-- START OF SOURCE MATERIAL --
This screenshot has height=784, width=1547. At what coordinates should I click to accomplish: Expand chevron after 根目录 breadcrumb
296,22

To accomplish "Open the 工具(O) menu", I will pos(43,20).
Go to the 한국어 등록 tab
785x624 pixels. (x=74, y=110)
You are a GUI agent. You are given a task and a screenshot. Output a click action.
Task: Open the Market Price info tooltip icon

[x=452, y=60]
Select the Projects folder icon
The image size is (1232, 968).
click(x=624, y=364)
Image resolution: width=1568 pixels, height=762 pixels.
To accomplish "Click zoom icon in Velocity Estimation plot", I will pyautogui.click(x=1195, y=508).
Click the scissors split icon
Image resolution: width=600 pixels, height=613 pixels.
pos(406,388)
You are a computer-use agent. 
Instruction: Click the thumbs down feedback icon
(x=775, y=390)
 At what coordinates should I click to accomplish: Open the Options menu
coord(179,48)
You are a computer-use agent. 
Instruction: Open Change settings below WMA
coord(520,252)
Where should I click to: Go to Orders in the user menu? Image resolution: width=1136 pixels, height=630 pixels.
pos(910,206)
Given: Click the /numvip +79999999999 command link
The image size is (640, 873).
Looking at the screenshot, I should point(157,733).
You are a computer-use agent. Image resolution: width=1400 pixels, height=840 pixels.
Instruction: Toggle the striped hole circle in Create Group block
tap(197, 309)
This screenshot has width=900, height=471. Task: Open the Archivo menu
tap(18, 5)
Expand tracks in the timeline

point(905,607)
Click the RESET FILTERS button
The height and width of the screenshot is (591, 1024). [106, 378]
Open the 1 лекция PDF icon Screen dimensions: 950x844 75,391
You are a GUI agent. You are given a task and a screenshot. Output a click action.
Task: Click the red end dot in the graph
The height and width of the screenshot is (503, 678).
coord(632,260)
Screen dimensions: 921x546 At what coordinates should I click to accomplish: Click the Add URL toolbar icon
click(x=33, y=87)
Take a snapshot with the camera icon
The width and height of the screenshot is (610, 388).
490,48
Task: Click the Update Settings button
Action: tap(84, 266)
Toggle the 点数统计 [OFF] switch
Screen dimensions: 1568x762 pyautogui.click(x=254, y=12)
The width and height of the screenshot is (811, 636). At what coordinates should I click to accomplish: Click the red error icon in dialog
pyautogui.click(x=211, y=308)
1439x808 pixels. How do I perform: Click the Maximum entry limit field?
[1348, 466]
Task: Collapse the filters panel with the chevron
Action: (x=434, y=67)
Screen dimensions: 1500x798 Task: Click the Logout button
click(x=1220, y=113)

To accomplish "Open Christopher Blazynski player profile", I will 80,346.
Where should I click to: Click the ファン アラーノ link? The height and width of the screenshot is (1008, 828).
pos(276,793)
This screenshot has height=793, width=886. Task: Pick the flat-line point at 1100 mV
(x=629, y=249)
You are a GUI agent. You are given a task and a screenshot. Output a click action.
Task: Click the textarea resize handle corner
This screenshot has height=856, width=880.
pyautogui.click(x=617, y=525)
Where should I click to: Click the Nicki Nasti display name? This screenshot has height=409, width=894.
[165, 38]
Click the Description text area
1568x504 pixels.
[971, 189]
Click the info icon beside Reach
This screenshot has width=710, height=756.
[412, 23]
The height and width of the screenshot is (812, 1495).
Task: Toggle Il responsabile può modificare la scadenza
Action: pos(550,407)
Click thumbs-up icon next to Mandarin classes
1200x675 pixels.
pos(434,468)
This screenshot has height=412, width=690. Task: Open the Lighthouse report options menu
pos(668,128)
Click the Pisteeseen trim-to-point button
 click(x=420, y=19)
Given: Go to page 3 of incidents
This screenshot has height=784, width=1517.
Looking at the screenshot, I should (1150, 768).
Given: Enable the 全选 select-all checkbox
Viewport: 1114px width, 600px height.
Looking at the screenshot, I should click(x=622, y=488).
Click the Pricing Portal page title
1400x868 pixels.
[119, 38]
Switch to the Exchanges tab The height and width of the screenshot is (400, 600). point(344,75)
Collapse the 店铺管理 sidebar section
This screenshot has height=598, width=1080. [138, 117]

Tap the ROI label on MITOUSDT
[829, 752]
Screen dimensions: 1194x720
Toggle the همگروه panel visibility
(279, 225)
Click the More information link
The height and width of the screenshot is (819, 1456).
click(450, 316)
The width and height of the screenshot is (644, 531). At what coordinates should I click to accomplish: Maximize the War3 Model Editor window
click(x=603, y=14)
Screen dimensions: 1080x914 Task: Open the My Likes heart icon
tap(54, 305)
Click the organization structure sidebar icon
-- END OF SOURCE MATERIAL --
▶ TASK
Rewrite the entries above, from the first line through the line containing "(x=775, y=390)", as a numbered list, dropping any blank lines.

▶ SOLUTION TO THIS EXERCISE
1. This screenshot has height=784, width=1547. At what coordinates should I click to accomplish: Expand chevron after 根目录 breadcrumb
2. 296,22
3. To accomplish "Open the 工具(O) menu", I will pos(43,20).
4. Go to the 한국어 등록 tab
5. 785x624 pixels. (x=74, y=110)
6. You are a GUI agent. You are given a task and a screenshot. Output a click action.
7. Task: Open the Market Price info tooltip icon
8. [x=452, y=60]
9. Select the Projects folder icon
10. The image size is (1232, 968).
11. click(x=624, y=364)
12. Image resolution: width=1568 pixels, height=762 pixels.
13. To accomplish "Click zoom icon in Velocity Estimation plot", I will pyautogui.click(x=1195, y=508).
14. Click the scissors split icon
15. Image resolution: width=600 pixels, height=613 pixels.
16. pos(406,388)
17. You are a computer-use agent. 
18. Instruction: Click the thumbs down feedback icon
19. (x=775, y=390)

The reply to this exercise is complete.